Los discípulos tocan las puertas y sanan a los enfermos
porque Dios los acompaña y crea el mundo de nuevo. Formar
parte de este sorprendente acontecimiento requiere ser
libres y no esclavos apáticos. Hay que reflexionar en lo
que pasa, lo que hacemos nosotros y lo que otros también
nos hacen.
Durante la época de la misión ChicagoPanamá, la costumbre
nuestra era trabajar fuertemente por las tardes y
reunirnos en las horas de la mañana para la reflexión
bíblica. Sin embargo, cada lunes, salimos a la montaña o
la playa para relajarnos y conversar sobre los sueños
demorados. Esto fue esencial para nuestra comprensión del
Evangelio y puso freno a la acción inconsecuente. Nos hizo
más humanos y nos trajo la madurez espiritual. Sin
embargo, hoy como familias, grupos ministeriales o equipos
pastorales no nos reunimos y parece que nos hemos olvidado
de la importancia de la reflexión calmada que hace que el
Evangelio dé su fruto liberador y creador.
El Evangelio nos anima a movernos y actuar en el mundo,
pero nos reta también a saber por qué nos movemos. A
veces, somos un modelo clásico sólo de la acción
frustrada. Sin la reflexión terminamos, no convirtiendo el
mundo en el Reino de Dios, sino tristemente cambiados
nosotros por el ambiente en una presencia desesperada.
Jesús lleva a los discípulos a un lugar despoblado y la
gente los sigue. Una vez más, la muchedumbre se reúne y
espera su mensaje; esto también nos enseña algo. Rodeados
por la multitud y presentes a las penas y alegrías de
tantas personas, de todos modos somos capaces de preservar
la reflexión. Es posible estar con otros y rezar, vivir
conscientes de un Dios que mora con nosotros y del Dios
que otros nos traen. La reflexión no significa vivir
aislados, sino ver a Dios en dondequiera que se revela, en
los ecos silenciosos del corazón al desarrollarse el día,
en el cuento que nos echa el prójimo y en el toque de una
mano que muestra la presencia de un amigo.
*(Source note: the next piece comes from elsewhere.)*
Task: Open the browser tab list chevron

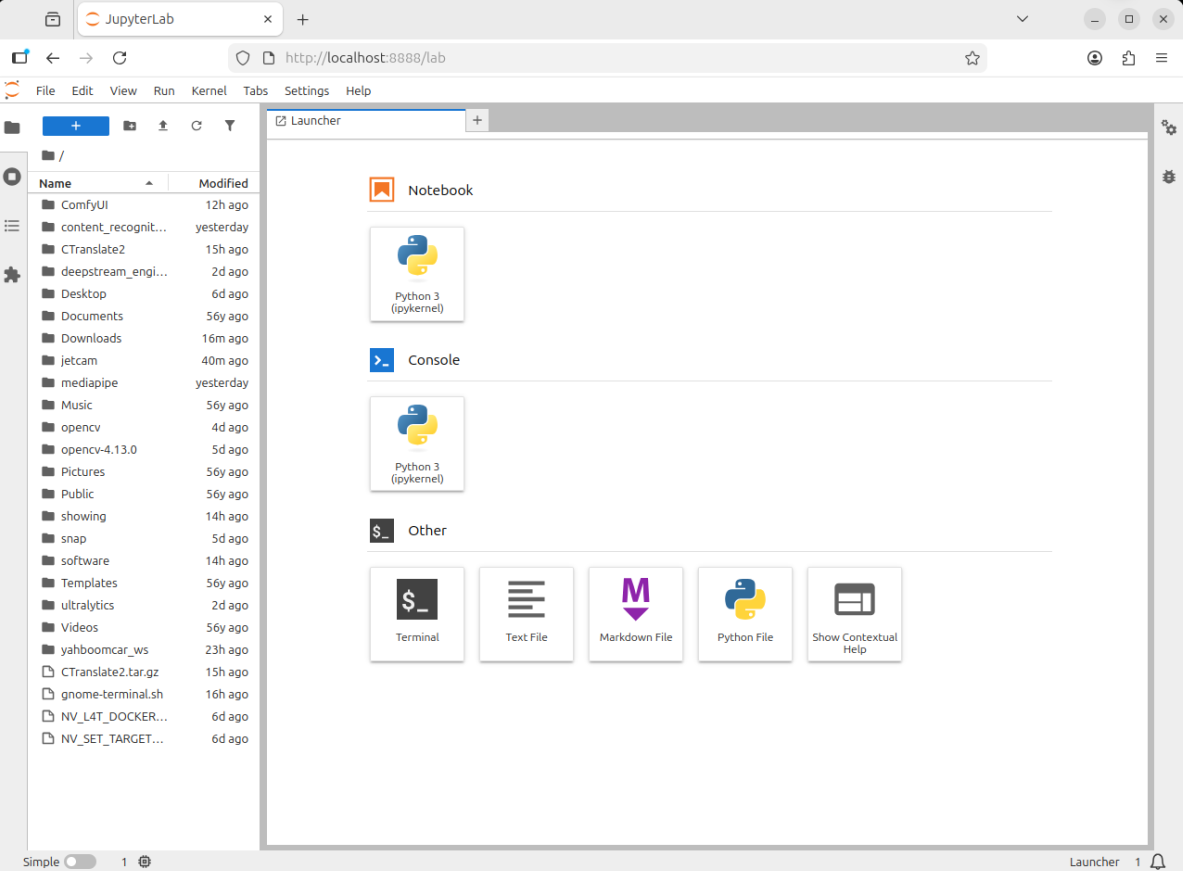Action: tap(1022, 19)
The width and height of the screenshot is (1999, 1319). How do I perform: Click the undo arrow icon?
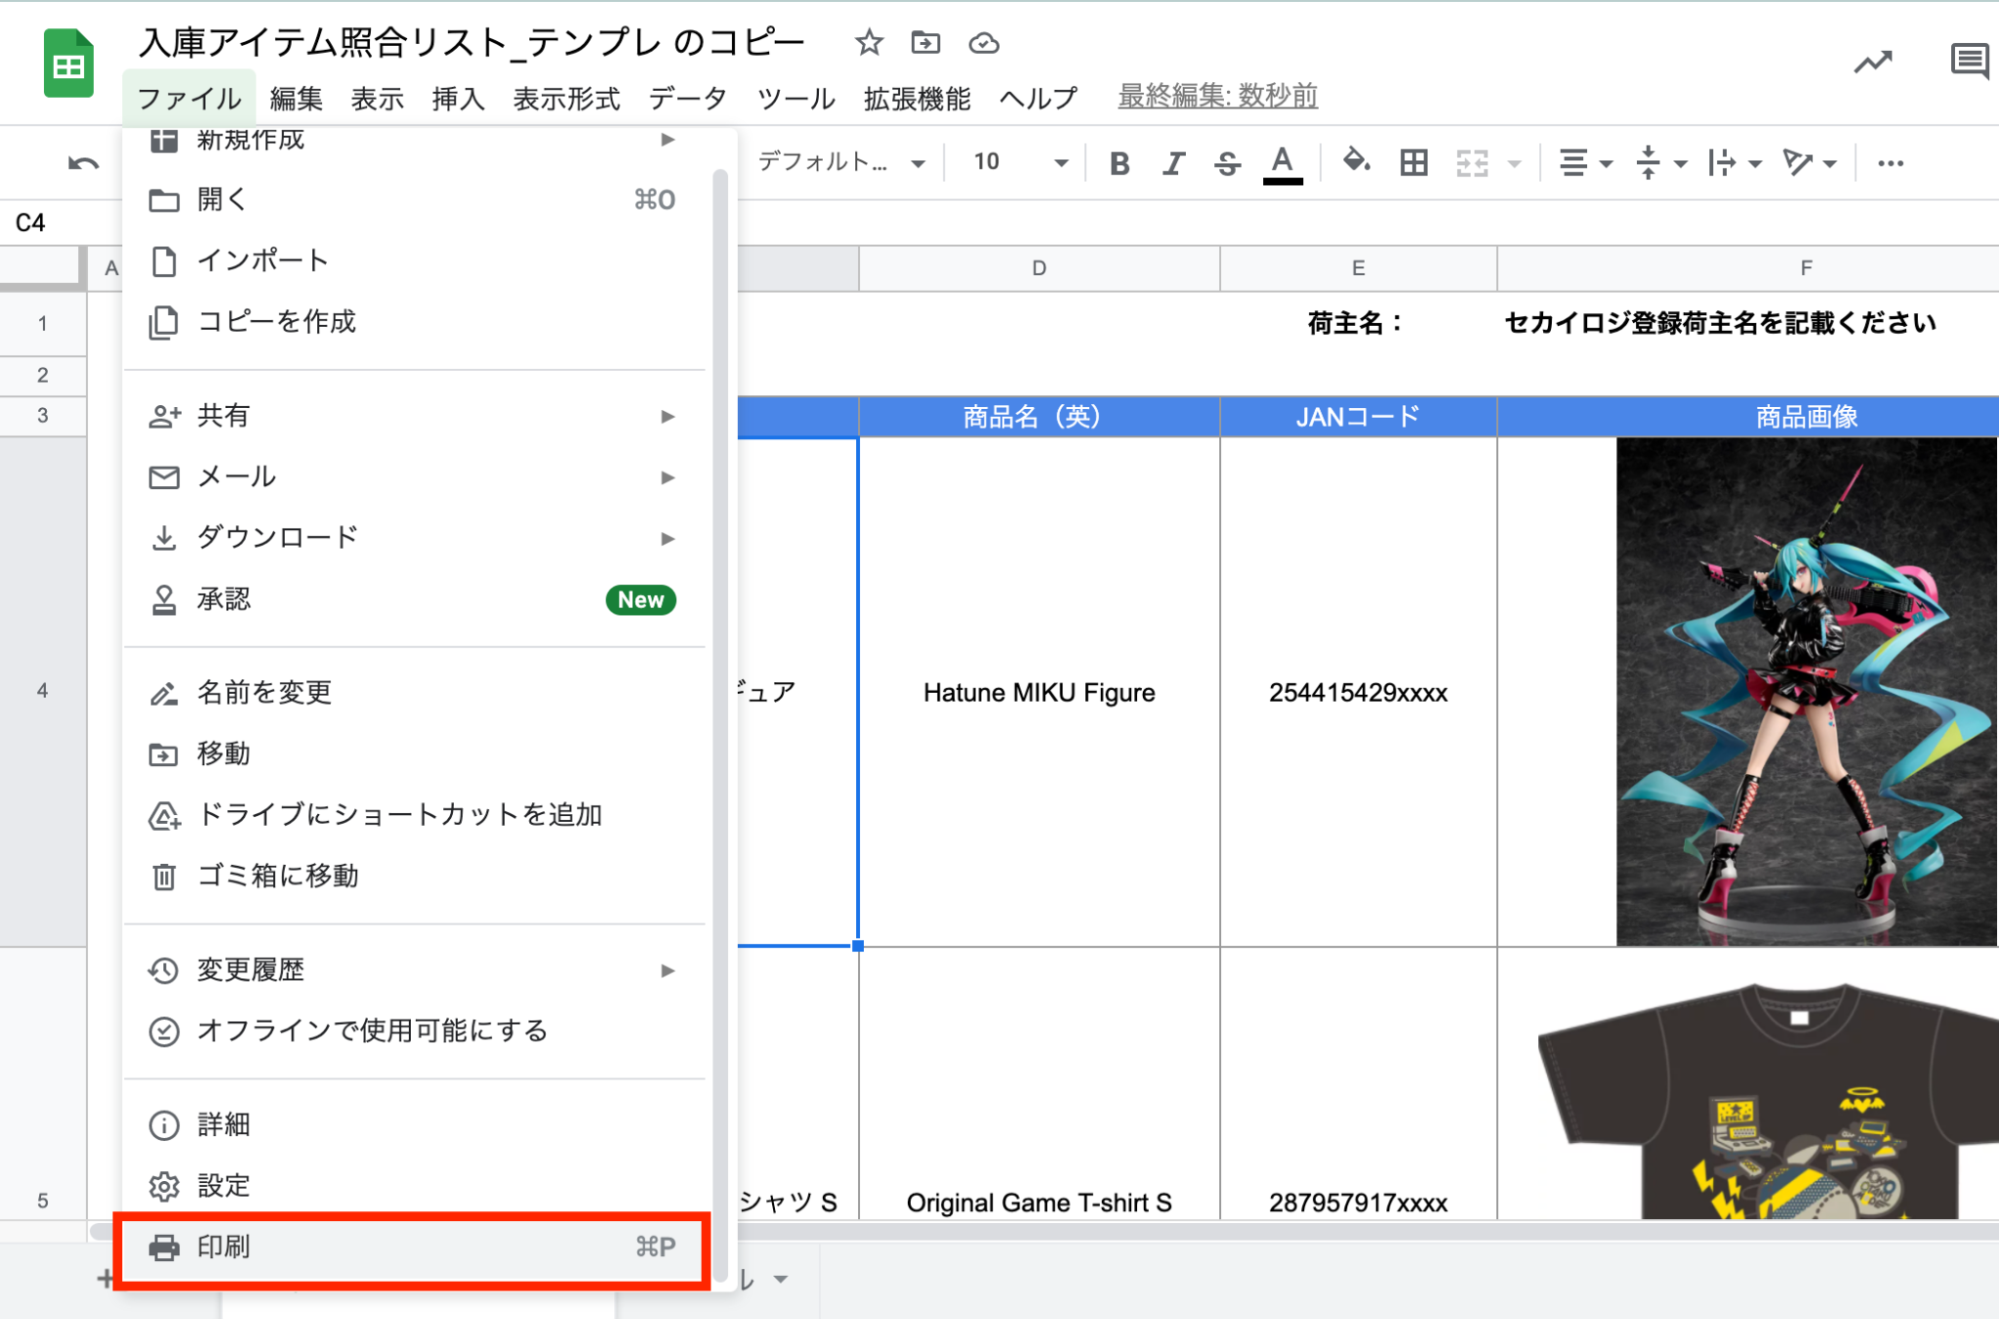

Al definir bien nuestras prioridades, cualquier persona o
lugar nos sirve para que Dios resuene entre nosotros. Uno
no busca a Dios; uno se tropieza con su presencia en todo
momento y entre todas las voces y problemas del día. No
hace falta el claustro de un convento para rezar, sino el
reconocimiento de nuestros dones, el compañerismo y las
estrategias que llevan nuestras acciones al mundo
necesitado. Para la oración no hace falta una capilla
vacía y solitaria, sino el aposento, lleno de historia y
apretado de gentes, que es nuestro corazón.